First, as one would hope, UKIC makes use of AI. It underlies existing capabilities such as cyber defence against malicious actors and the child abuse image database. UKIC has for many years employed machine learning automation techniques such as image-to-text conversion, language translation, audio processing and the use of classifiers to pick information of interest out of huge datasets. Models can be trained on labelled content to detect imagery of national security concern, such as weapons, allowing the work of human analysts to be focused on the most promising images. Other techniques of significant potential value include speech to text and speaker identification.
Secondly, UKIC itself, and those entrusted with its oversight, are alert to the ethical dilemmas. IPCO’s Technology Advisory Panel—a body recommended in my bulk powers review of 2016 and ably led by the computer scientist Professor Dame Muffy Calder—is there to guide the senior judicial commissioners who, quite rightly, have the final say on the issue of warrants. The CETaS research report published in May, Privacy Intrusion and National Security in the Age of AI, sets out the factors that could determine the intrusiveness of automated analytic methods. Over the coming years, the focus on how bulk data is acquired and retained may further evolve, under the influence of bulk analytics and AI, towards a focus on how it is used. Perhaps the Information Commissioner’s Office, which already oversees the NCA’s use of bulk datasets, will have a role.
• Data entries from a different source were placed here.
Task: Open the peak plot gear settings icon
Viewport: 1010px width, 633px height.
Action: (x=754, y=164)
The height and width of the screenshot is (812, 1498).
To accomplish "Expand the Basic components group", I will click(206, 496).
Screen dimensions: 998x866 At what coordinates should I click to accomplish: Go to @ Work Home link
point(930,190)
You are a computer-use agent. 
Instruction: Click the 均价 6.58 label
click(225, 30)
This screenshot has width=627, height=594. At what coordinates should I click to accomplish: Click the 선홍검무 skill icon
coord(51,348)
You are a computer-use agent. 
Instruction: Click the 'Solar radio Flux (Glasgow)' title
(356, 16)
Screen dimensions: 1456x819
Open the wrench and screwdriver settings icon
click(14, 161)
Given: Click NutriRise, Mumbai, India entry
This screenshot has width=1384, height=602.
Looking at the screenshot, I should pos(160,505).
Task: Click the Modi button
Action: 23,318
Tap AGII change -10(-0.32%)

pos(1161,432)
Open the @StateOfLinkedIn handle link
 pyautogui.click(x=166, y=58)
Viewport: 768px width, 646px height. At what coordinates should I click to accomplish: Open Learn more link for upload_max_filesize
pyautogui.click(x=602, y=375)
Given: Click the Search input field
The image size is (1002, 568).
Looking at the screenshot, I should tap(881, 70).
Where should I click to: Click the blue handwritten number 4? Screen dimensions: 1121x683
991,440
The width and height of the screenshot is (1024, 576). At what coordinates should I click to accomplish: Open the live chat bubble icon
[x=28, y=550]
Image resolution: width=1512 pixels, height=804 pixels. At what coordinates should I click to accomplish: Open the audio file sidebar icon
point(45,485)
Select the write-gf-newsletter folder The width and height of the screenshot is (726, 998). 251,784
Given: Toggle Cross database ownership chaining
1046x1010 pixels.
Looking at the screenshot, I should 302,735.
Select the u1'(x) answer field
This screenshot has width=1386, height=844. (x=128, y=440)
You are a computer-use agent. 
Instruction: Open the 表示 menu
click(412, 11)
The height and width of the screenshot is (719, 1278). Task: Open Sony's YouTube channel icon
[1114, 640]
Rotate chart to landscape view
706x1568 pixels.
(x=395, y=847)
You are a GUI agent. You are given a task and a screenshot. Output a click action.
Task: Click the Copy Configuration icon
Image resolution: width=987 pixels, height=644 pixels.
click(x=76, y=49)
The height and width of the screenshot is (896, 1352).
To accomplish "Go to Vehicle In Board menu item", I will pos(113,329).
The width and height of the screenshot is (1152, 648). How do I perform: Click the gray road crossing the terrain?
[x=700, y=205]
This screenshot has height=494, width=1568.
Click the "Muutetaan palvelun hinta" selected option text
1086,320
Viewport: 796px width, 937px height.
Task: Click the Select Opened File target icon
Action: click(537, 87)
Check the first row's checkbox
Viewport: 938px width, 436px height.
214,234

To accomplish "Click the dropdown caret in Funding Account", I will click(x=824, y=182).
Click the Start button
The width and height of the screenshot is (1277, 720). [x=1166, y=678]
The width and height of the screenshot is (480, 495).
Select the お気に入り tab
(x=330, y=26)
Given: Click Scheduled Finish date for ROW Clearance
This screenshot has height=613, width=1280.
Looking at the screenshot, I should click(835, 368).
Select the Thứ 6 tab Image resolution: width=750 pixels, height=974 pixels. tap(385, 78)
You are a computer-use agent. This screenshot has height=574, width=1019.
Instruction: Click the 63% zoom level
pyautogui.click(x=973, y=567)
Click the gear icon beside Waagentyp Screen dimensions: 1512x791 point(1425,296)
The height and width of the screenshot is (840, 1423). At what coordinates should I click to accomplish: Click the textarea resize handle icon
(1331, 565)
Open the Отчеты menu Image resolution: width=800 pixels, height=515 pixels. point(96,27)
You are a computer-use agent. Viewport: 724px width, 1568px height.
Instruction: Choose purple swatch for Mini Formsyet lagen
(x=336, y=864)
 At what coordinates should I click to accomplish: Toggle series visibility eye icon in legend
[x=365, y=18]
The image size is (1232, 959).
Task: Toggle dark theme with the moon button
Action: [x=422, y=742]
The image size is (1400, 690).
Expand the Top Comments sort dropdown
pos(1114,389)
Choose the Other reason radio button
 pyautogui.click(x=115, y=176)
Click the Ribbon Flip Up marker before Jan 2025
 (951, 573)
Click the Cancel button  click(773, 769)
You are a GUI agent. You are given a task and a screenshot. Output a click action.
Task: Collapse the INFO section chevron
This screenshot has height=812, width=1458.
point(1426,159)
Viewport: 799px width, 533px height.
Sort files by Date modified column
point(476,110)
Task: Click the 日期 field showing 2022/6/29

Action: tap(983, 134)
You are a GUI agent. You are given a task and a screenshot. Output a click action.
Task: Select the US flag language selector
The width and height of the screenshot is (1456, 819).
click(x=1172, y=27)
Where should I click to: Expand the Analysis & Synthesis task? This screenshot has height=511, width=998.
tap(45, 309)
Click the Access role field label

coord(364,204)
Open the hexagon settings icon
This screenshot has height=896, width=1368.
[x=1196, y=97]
Thirdly, in a world where everybody is using open-source datasets to train large language models, UKIC is uniquely constrained by Part 7 of the Investigatory Powers Act 2016. I found that these constraints—designed with different uses in mind, and comparable to the safeguards on far more intrusive powers such as the bulk interception of communications—impinge in certain important contexts on UKIC’s agility, on its co-operation with commercial partners, on its ability to recruit and retain data scientists, and, ultimately, on its effectiveness. My conclusion was that a lighter-touch regime should be applied, with the consent of a judicial commissioner, to certain categories of dataset in respect of which there is a low or no expectation of privacy. That would require a Bill to amend the IPA. I do not always welcome Home Office Bills, but I hope this one will come sooner rather than later.